What's next, Doc?


Dr. Rachel Neville moved out of Tucson’s Sonoran Desert city and opted for the forested mountains of Flagstaff, Arizona, a move that took her from postdoc to faculty.

After earning her Ph.D. from Colorado State University in 2017, Neville took her expertise to the University of Arizona. There, she worked as a Hanno Rund Postdoctoral Research fellow under the mentorship of Dr. Alan Newell in the Department of Mathematics for three years. Neville worked on several projects during her time as a postdoc, all of which were centered around the use of geometric structures, or data “shapes”, to characterize complex patterns of natural phenomena around the world. For example, Dr. Neville incorporates a technique called persistent homology, a method for detecting the primary features over a spatial range, to study and summarize the roughness of snow fields on mountainous terrain. Her innovative work and collaborative nature resulted in numerous publications with a variety of co-authors.

In addition to her research, Neville sought opportunities to further cultivate her knowledge by attending workshops, conferences, and seminars. She also took on multiple leadership roles, one of the most important of which was the founding director of the Women in STEM Mentorship Project – a peer mentoring program for undergraduate and graduate students pursuing a STEM degree.

Neville’s outstanding research contributions and postdoctoral activities resulted in her being the recipient of the UArizona 2020 Outstanding Postdoctoral Scholar Award. 

She remembers her time at UArizona as giving her “the freedom, encouragement, and opportunity to develop skills in areas [she] was most passionate about. [She] had the chance to try new things and to soul search - to think carefully about what [she] wanted in a career.”

In fall 2021 Neville became a tenure-track assistant professor at Northern Arizona University (NAU). This is a significant transition for any postdoc, but for Neville, the transition from postdoctoral scholar to faculty member was even more challenging because not only did she need to establish herself as an independent researcher, but she needed to do this while navigating the COVID pandemic. Even more importantly she took on the role of a brand new mother at the same time. Nevertheless, as Neville points out: “The silver lining of COVID work-from-home arrangements for me was way more baby snuggles than I would have had otherwise.” In her words, “being a mother is “both one of the most challenging phases of my career that I have encountered and is incredibly rewarding. As a faculty member there are more demands on my time at work and now there are more demands on my time at home, but I love being a mom and a mathematician.” 

Not only is Neville enthusiastic about motherhood and her research, she is also dedicated to her students. 

“In whatever I’m doing, I hope to be supporting students - in the way I teach, in how I mentor research students, and how I build relationships with students. I’d love to help shape our math program here in a way that helps set students up for their next steps, whatever they may be.”

..............................

● Activity
Please reproduce the part of the Rachel Neville profile that begins at "Dr. Rachel Neville" and stops after "postdoc to faculty.", word for word.

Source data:
..............................

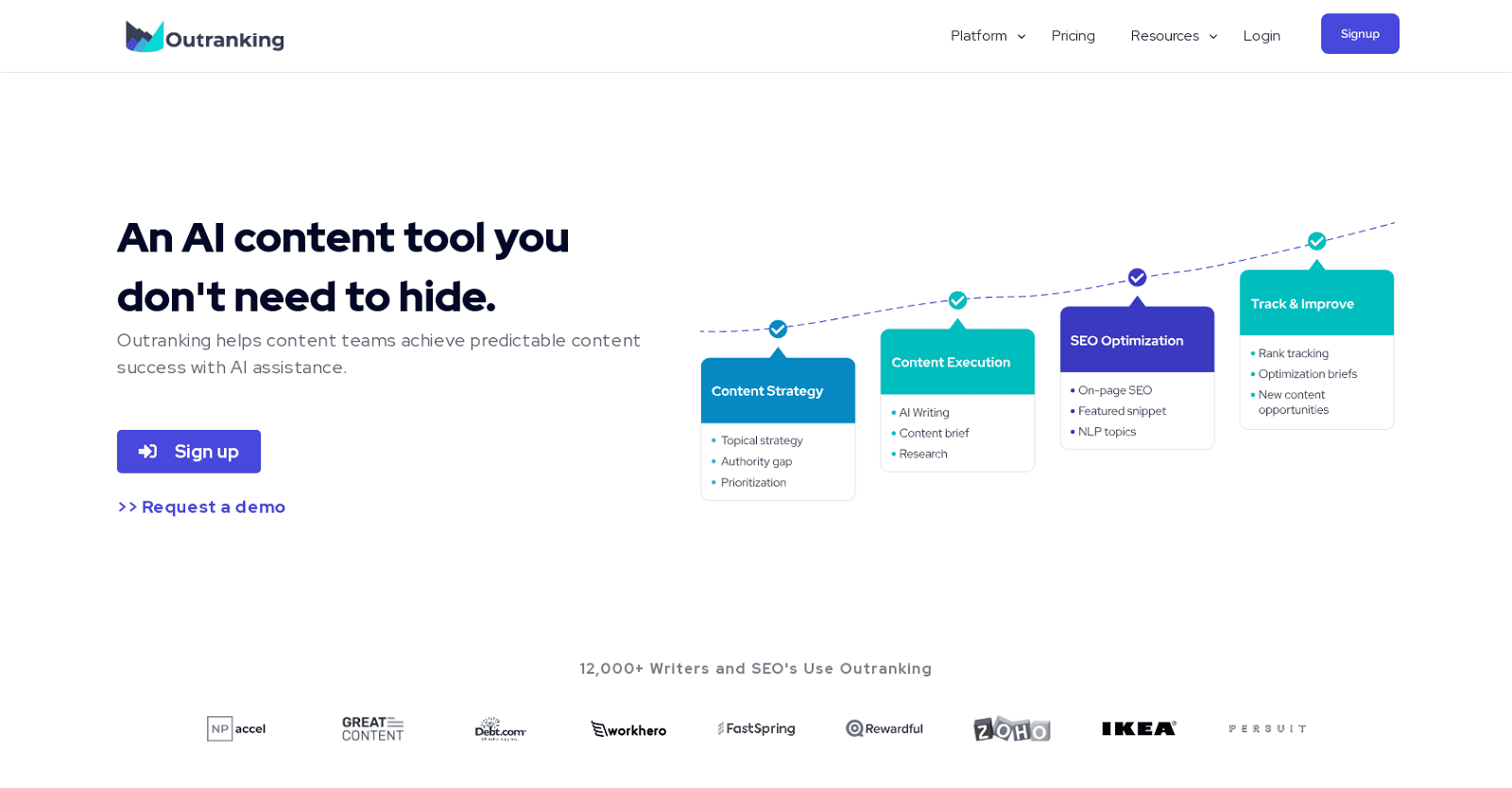
Task: Select the Track & Improve card header
Action: click(x=1316, y=303)
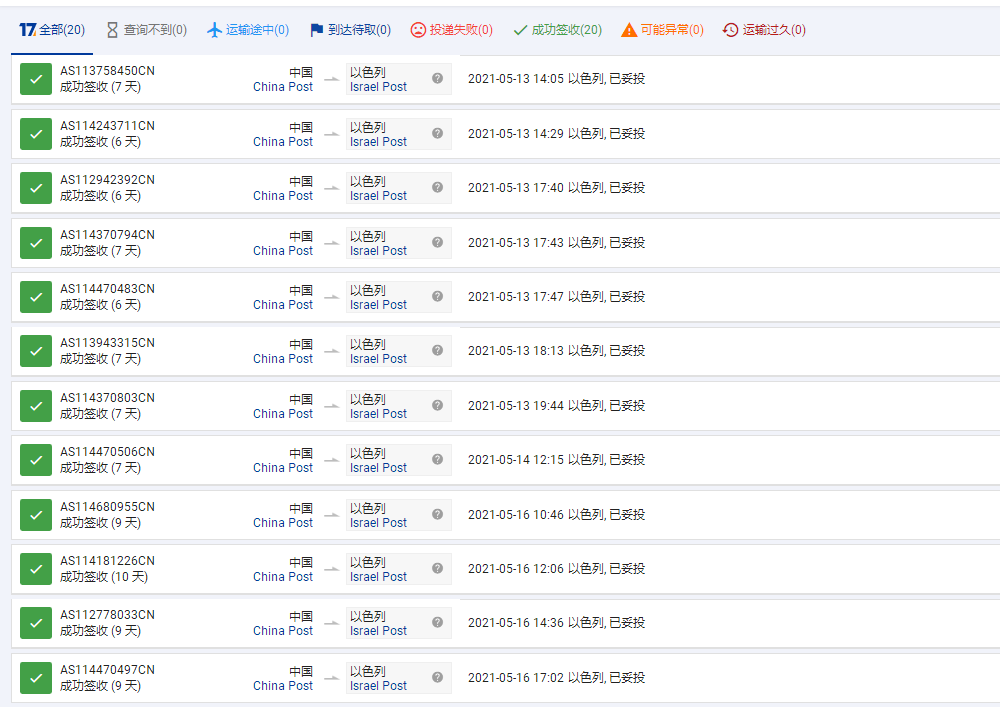
Task: Click help icon in AS114470497CN row
Action: tap(437, 677)

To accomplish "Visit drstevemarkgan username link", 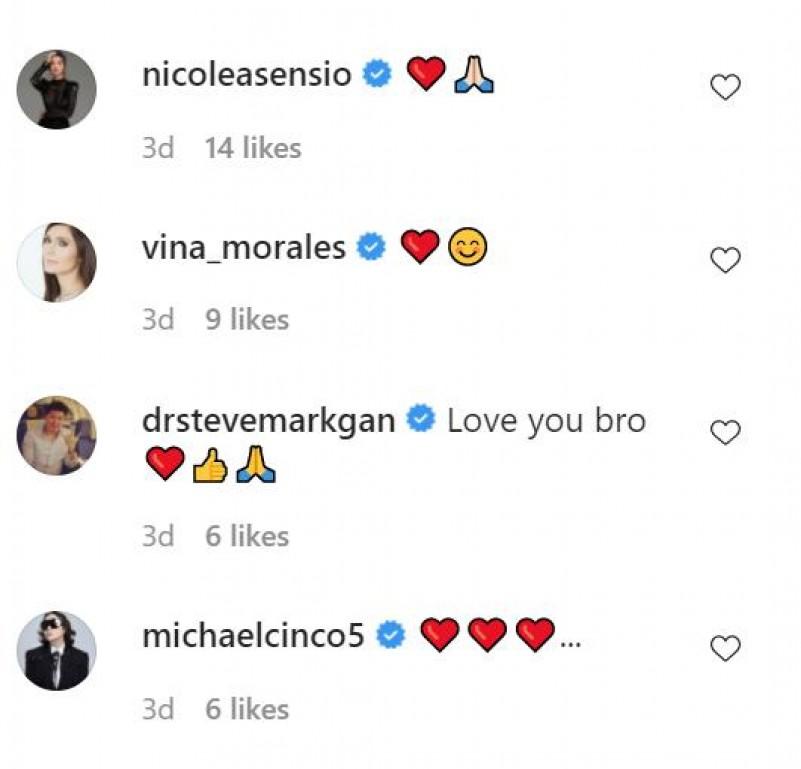I will (270, 420).
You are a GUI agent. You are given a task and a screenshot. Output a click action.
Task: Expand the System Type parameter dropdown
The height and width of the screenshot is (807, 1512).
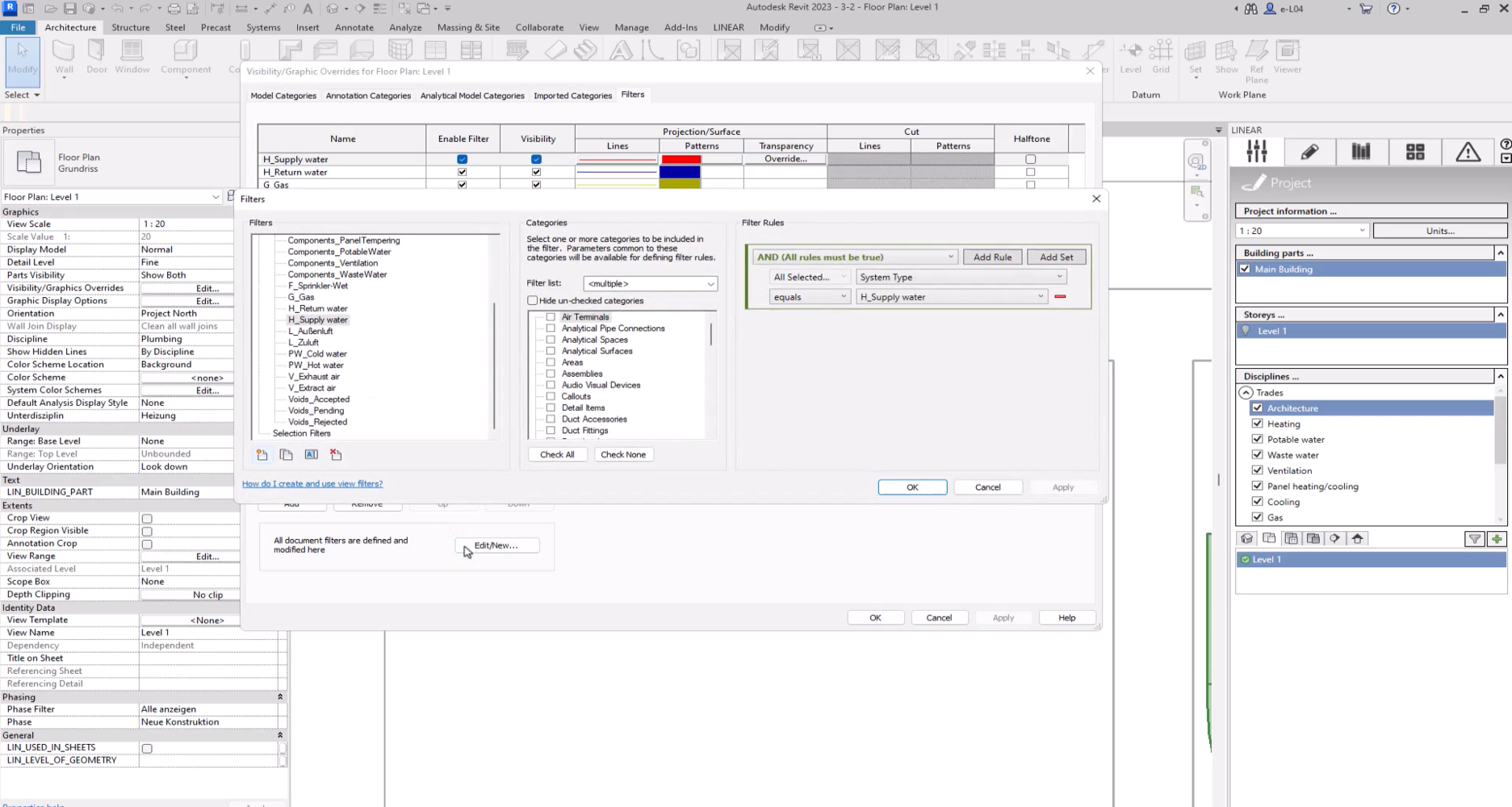click(x=961, y=278)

..............................

● Output for this task
Dr. Rachel Neville moved out of Tucson’s Sonoran Desert city and opted for the forested mountains of Flagstaff, Arizona, a move that took her from postdoc to faculty.